Seis derrotas consecutivas del Málaga

Ideye conduce el balón perseguido por Zaldua, ayer. /Agencia Lof
Ideye conduce el balón perseguido por Zaldua, ayer. / Agencia Lof

La situación del equipo se vuelve insostenible, a la espera de más decisiones del club

Antonio Góngora
ANTONIO GÓNGORA

Los datos son concluyentes: el Málaga va de mal en peor. Los cambios realizados por la nueva dirección deportiva, con Mario Husillos a la cabeza, no han servido para que el equipo reaccione, sino que ha empeorado en su rendimiento y sus resultados. Entre el último mes, febrero, y el choque de ayer en Leganés, el conjunto de Martiricos ha acumulado nada menos que seis derrotas consecutivas, algo insostenible para un equipo instalado ya como colista hace semanas y con pocas perspectivas de reacción.

La desventaja del equipo blanquiazul con el penúltimo aumenta a seis puntos

El Málaga estará hoy y mañana pendiente de los resultados del Levante, que recibe al Espanyol, y de Las Palmas, que viajará a Vigo, para saber a qué distancia se coloca de la zona de permanencia, pero su derrota de ayer sí supuso ya una variación importante en la clasificación: el cuadro de José González se aleja a seis puntos del penúltimo, el Deportivo, que sumó un punto al empatar con el Eibar.
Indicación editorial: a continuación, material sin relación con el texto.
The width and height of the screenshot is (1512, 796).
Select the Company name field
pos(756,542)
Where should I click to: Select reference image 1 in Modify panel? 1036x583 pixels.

El conjunto blanquiazul, de esta manera, está, al menos, a dos partidos de salir del ‘farolillo rojo’. La situación se complica un poco más a la espera de lo que ocurra en los dos compromisos de los rivales más directos en la lucha por la salvación. Para colmo, el Málaga recibirá el sábado al Barcelona, mientras que después se desplazará a Vigo, recibirá al Villarreal y a continuación visitará al Deportivo en Riazor. Para esa fecha podría estar ya claro el futuro del conjunto de Martiricos, que no encuentra la manera de recuperarse y las expectativas no son nada halagüeñas, como se puede observar.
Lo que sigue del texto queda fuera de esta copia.